What you will do ->
The records below must be written out exactly, with every picture left behind.

━━━ Supplied data ━━━

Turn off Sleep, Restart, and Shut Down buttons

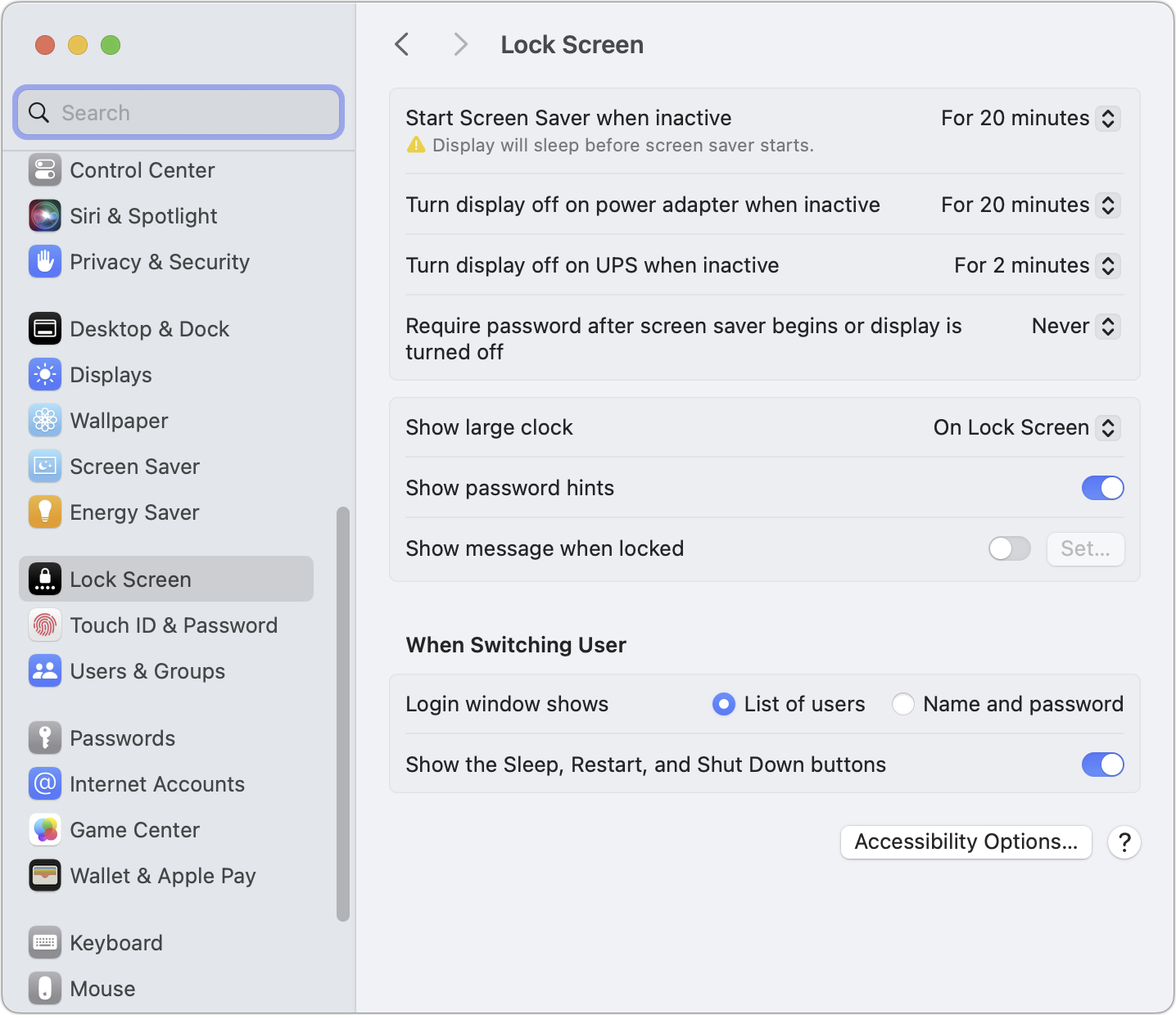(1102, 764)
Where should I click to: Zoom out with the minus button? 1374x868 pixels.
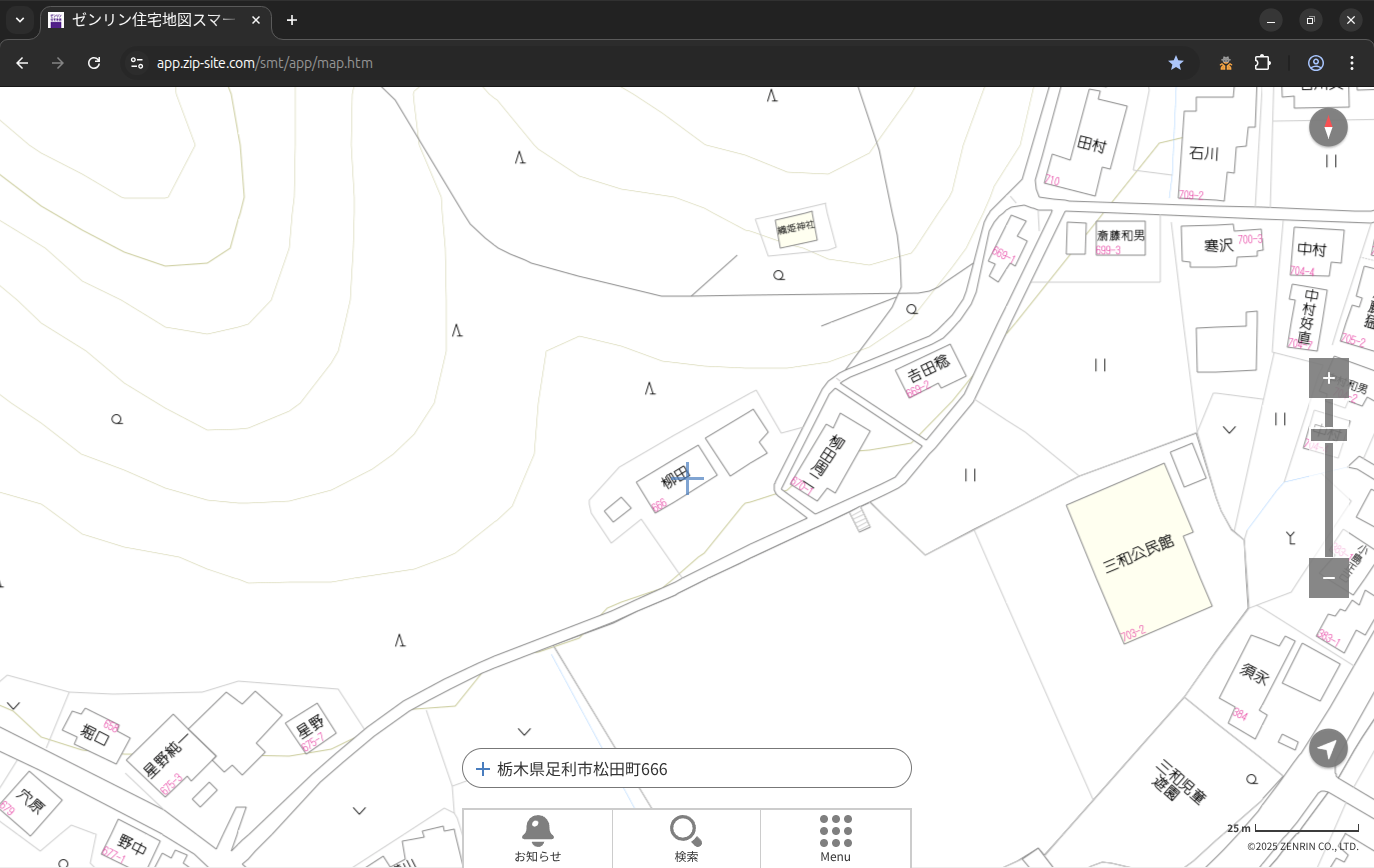(1328, 578)
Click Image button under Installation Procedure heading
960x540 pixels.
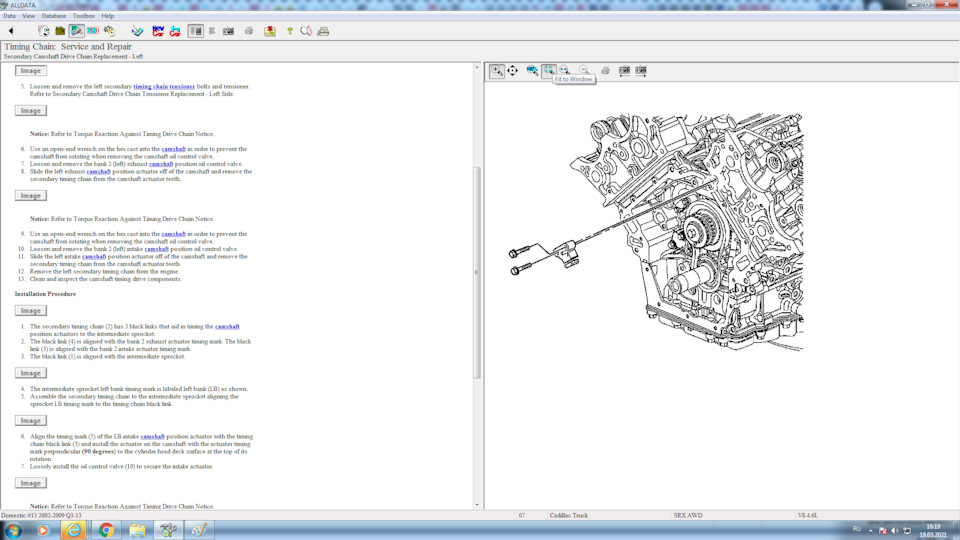click(31, 311)
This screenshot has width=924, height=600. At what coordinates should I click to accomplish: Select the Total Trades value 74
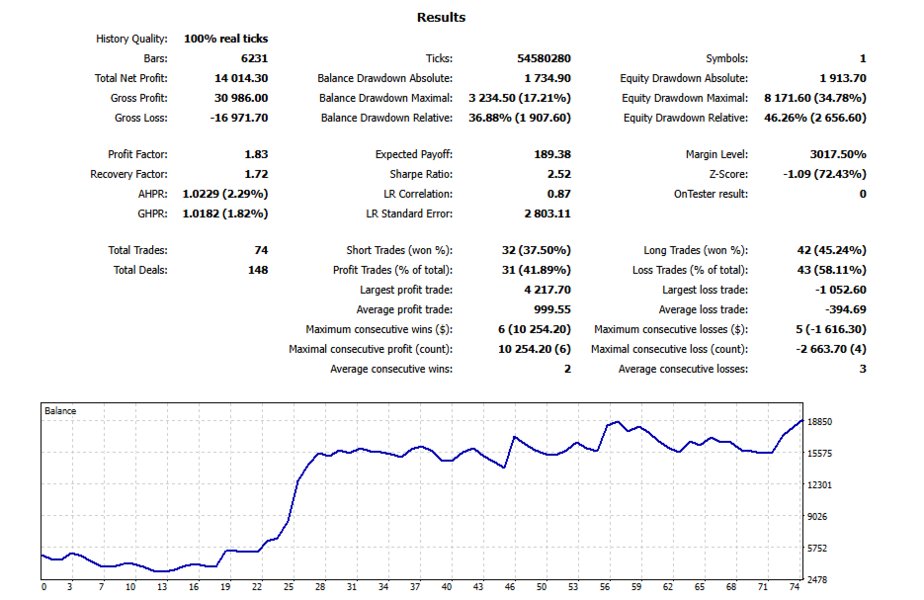click(261, 250)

━━━

Reply ->
Turn off Sleep, Restart, and Shut Down buttons

(1102, 764)
Where should I click to: Zoom out with the minus button? 1374x868 pixels.
(1328, 578)
Click Image button under Installation Procedure heading
960x540 pixels.
click(31, 311)
This screenshot has width=924, height=600. At what coordinates should I click to accomplish: Select the Total Trades value 74
click(261, 250)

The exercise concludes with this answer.